Scary stuff, but in the late 1990s/early 2000s, with the advent of print-on-demand technology, all of a sudden there was a way to self-publish without dealing with vanity vermin, and without a huge up-front investment in books. And while there were still plenty of companies that charged too much for this new service, there were others that didn't. The world was developing a new way for a writer, at least financially and at least on the front end, to go it alone.
While writers of other genres started publicly experimenting with this new form of publishing, much doubt still persisted in literary circles. For many in this group, a deep mistrust of anything that cost a writer money ruled. How little money and how good the product were of no consequence. If it was self-published, it was evil. Nice and clean, black and white. (Oddly, the opposite of the nuance and complexity literary fiction is known for.)

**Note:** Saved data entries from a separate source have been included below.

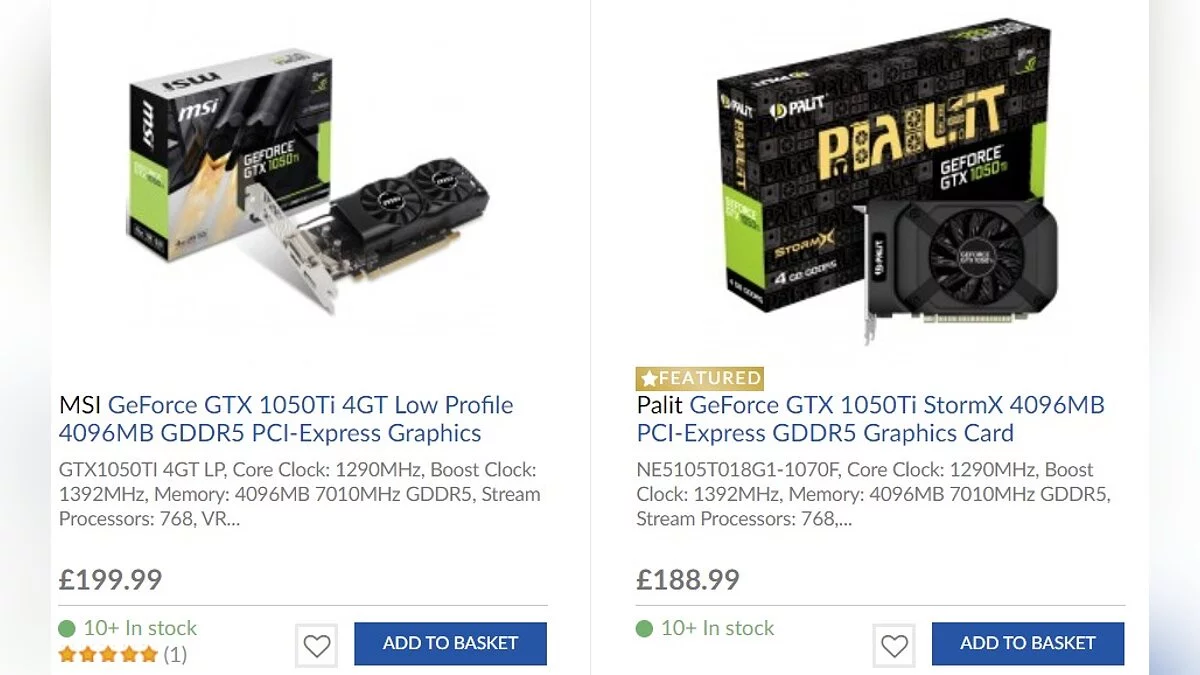Click the Palit brand name in title
1200x675 pixels.
coord(659,405)
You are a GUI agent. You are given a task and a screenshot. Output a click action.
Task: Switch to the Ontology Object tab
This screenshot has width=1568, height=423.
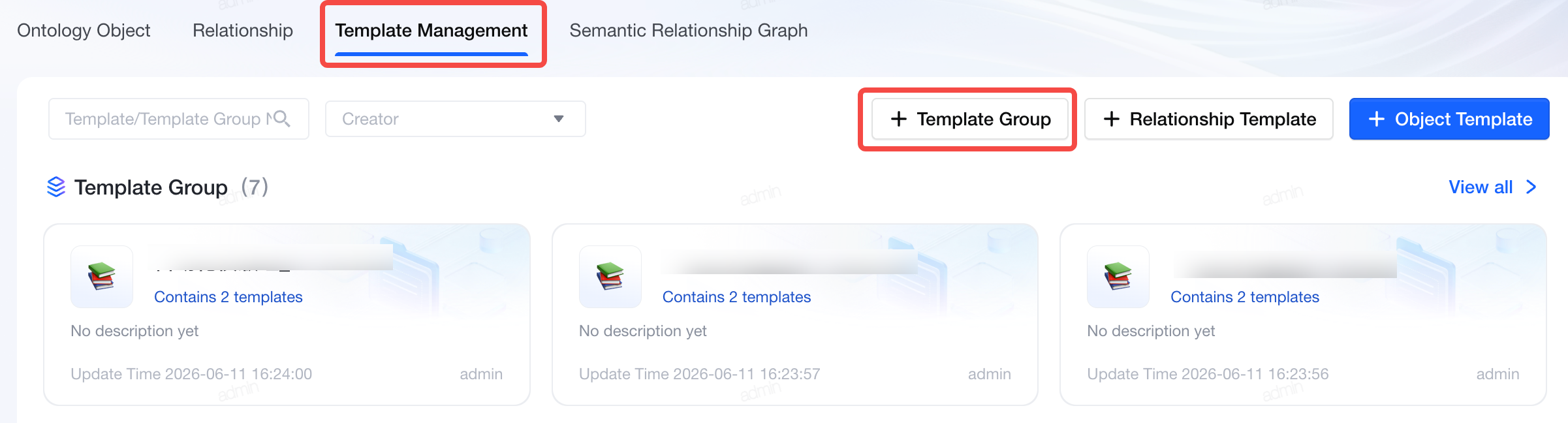coord(84,31)
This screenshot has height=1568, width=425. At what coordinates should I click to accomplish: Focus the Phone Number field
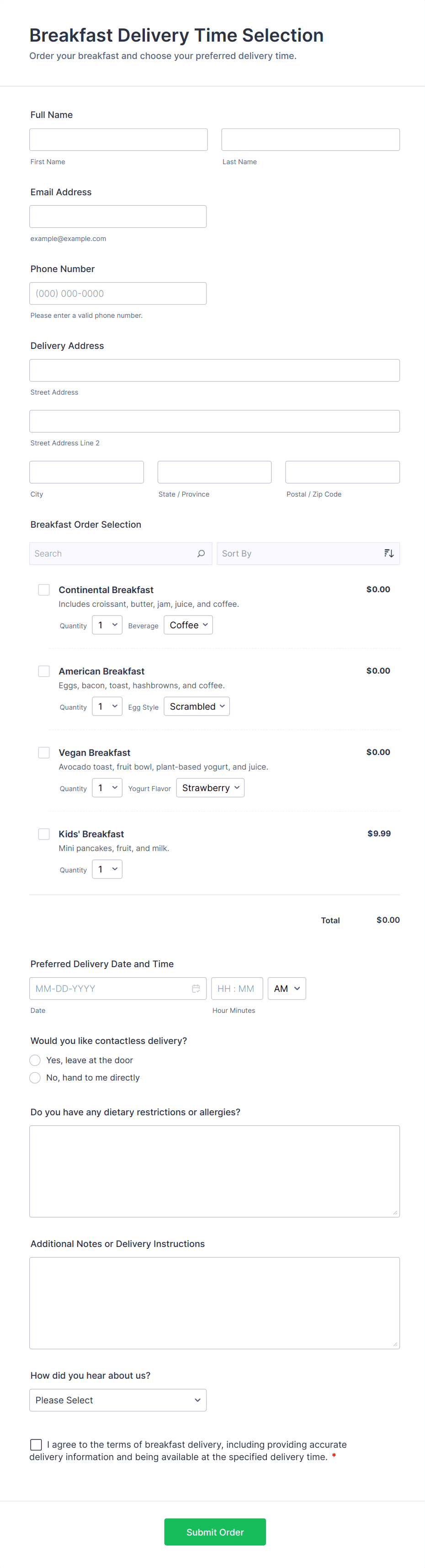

So, a decade removed from the democratization of publishing, at least two literary writers--tired of the narrowing perspective of commercial publishing and craving a chance to design their own books--have publicly taken the self-publishing plunge. Minds can change after all. It just takes a while.
Will these literary writers make self-publishing any easier for those who don't bring a huge readership and a cadre of cred with them to their project? I don't know. I like to think it bring us closer to a day when every book will be judged by its ability to engage rather than by its method of publication.
Yours in laying down the law,
Art
Try Ghost Notes, the award-winning novel, in print form for just $5.
Try Ghost Notes the Audio Book as an unabridged digital download.
Or try Ghost Notes the Ebook.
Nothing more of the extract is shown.